This article is part of Bristol Ideas’ Referendum 2022 debate which looks at all aspects of city governance as part of ongoing work on democracy and the forthcoming May 2022 referendum.

I am writing as someone who has served at a senior level in both the committee and the mayoral systems. I start, though, with a caveat. I believe that culture is far more important than structure.

In my experience, local government is prone to an element of blame culture, due to the confrontational nature of party politics. It is partly the role of the opposition to find fault with the administration and of the administration to demonstrate that any failings are not due to their actions. The opposition blaming the administration, the administration blaming anyone other than themselves. This can make councils risk-averse, secretive and suspicious. This is true for mayoral or committee-run councils. Those within them, especially those in positions of power, need to take responsibility for their own actions and not rely on the old defence (paraphrased), ‘I was only following standing orders’.

I was involved in the campaign for an elected mayor. The democratic rationale for the change remains, namely the legitimacy carried by a leader elected from the whole city rather than one ward. The ward system ensures every area has a champion within the council chamber. However, it also means that some areas may never have a voice within the administration. The Conservative vote in Bristol collapsed in the 1980s and has never recovered, which means that those living in the safe Tory seats may never get representatives in the cabinet. In a city-wide election everyone gets a vote and suddenly there are no safe seats – all votes in all geographies are equal. This also means that a mayor can fairly claim to speak for the whole city, whereas a leader elected by the majority party legitimately speaks only for the wards their party represents.

However, the deceit is that mayors somehow ‘gets things done’ while committees flounder in indecision – all too reminiscent of the claim that dictators like Mussolini ‘make the trains run on time’. The committee system in Bristol built almost 50,000 council homes. Under the committee system, the ‘corporation’ set up and ran the electric and gas infrastructure, trams, buses, schools, a polytechnic (now UWE Bristol), health services and Bristol’s plethora of parks. The committee system got things done.

Alternatively, some people argue that decision making in the committee system is better because decisions are made in public. This does not stop them making poor decisions. Pushing a road through the middle of Queen Square was made by a committee (so was the decision to remove it). The brutalist redesign of central Bristol after the war was made by council committees.

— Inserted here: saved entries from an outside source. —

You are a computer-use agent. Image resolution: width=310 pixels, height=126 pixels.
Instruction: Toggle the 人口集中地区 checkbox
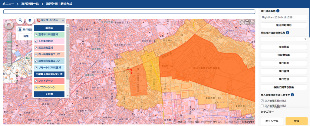tap(36, 41)
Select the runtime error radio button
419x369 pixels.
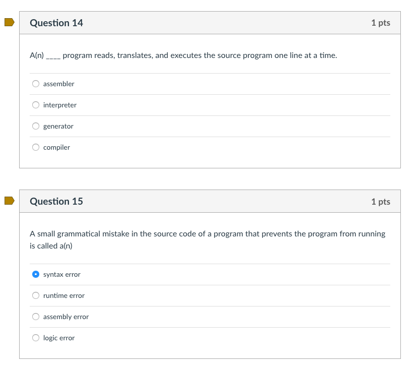coord(36,295)
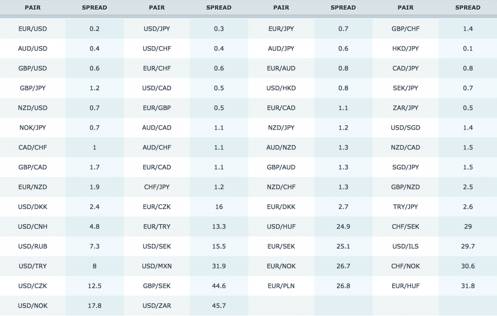This screenshot has width=497, height=316.
Task: Click the USD/JPY pair cell
Action: tap(157, 29)
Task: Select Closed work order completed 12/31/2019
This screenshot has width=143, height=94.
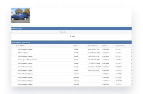Action: click(71, 67)
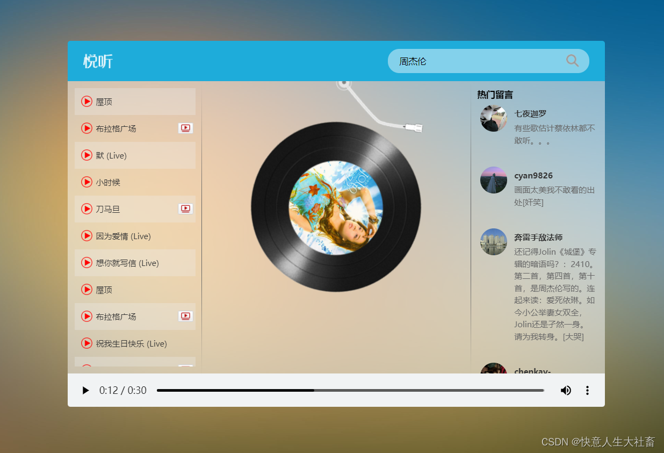664x453 pixels.
Task: Open the three-dot player options menu
Action: (587, 391)
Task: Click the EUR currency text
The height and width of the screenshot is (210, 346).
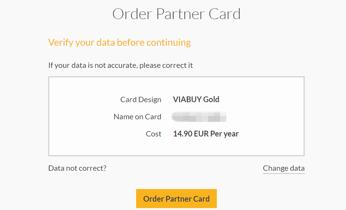Action: [201, 134]
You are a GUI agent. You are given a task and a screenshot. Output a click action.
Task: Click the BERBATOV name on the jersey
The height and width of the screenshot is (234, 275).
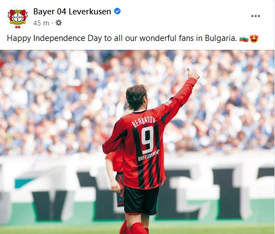(143, 122)

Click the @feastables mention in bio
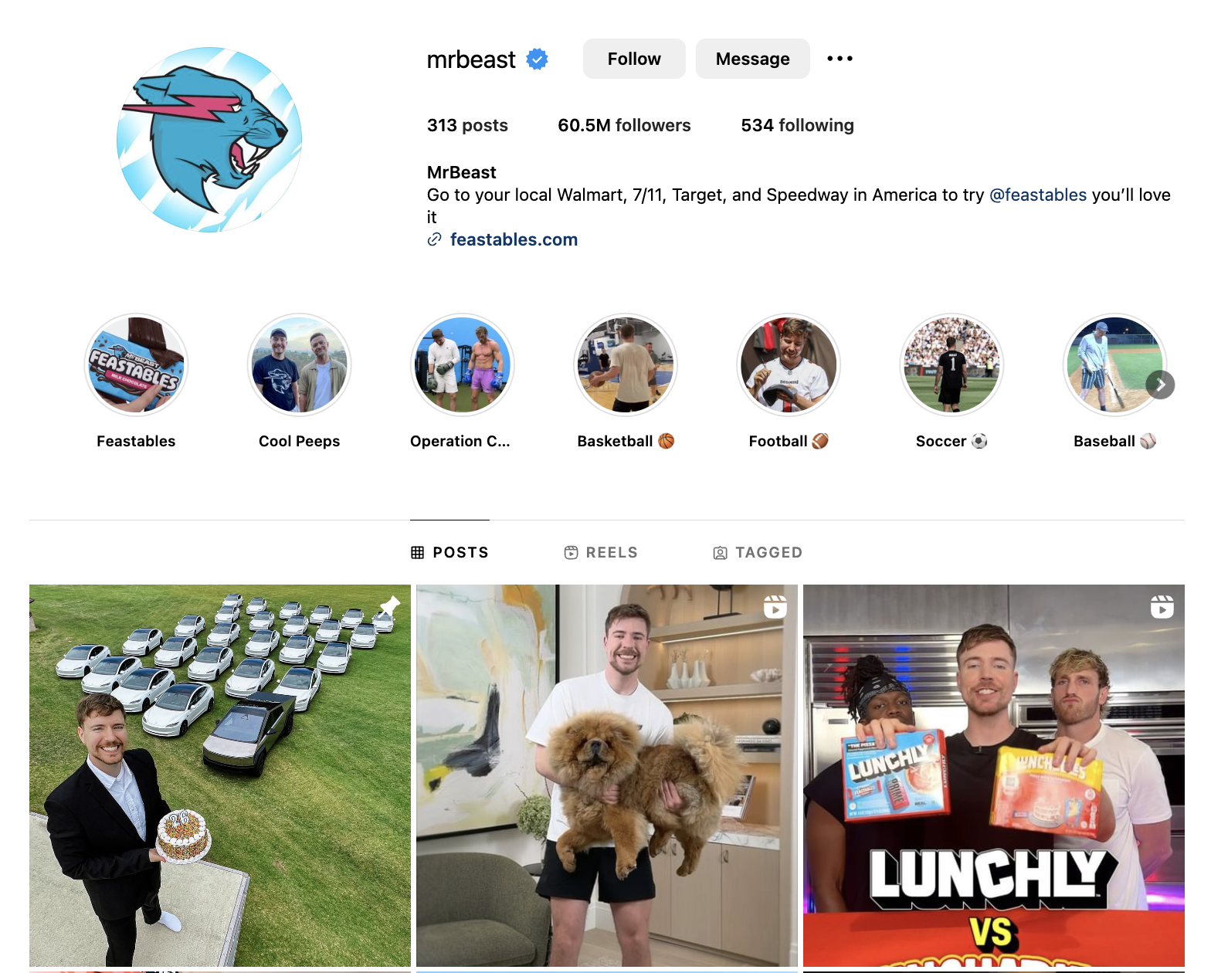(1038, 195)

But is the committee decision more open than the mayoral system? As a committee chair (the equivalent of a cabinet member now) I could never guarantee that the recommendations I was making would be agreed. Citizens (and the media) had the opportunity to influence the members of the committee in the period between the papers being published and the meeting taking place.  The current monthly cabinet meeting is not a committee where items are debated and voted on. It is the place where decisions made in private are publicly ratified.

This is the main reason the business community (and other interests) prefer a mayoral model, the certainty of decision making and direction. Decisions are made by the mayor and therefore the need to lobby individual councillors (except for the quasi-judicial decisions such as planning and licensing) is limited. Those wishing to influence the council have an easier job as they can target their attentions on one person. It is argued that this makes corruption more likely as there is only one person to bribe. One, now former, mayor, Joe Anderson, stood down after being arrested over allegations of bribery in December 2020 (he denies all allegations). For perspective though, the largest corruption case in local government was the Poulson affair involving councillors across the country receiving money to adopt architect John Poulson’s regeneration schemes, most notably the charismatic Newcastle City Council Leader T Dan Smith. This happened under the committee system.

The subversive element of the mayoral system is the lack of any effective democratic checks or balances. Under the committee system a decision made at a committee could be overturned by the vote of the full council. In our parliamentary system we are used to hearing of the primacy of parliament. If the Government loses a key vote it must take notice. In the US system the Congress and Senate act as counterweights to the president. In the mayoral system almost every decision voted through in the council can be ignored. The mayor only needs the backing of one third of the council to pass a budget. Its role is theatric, not democratic.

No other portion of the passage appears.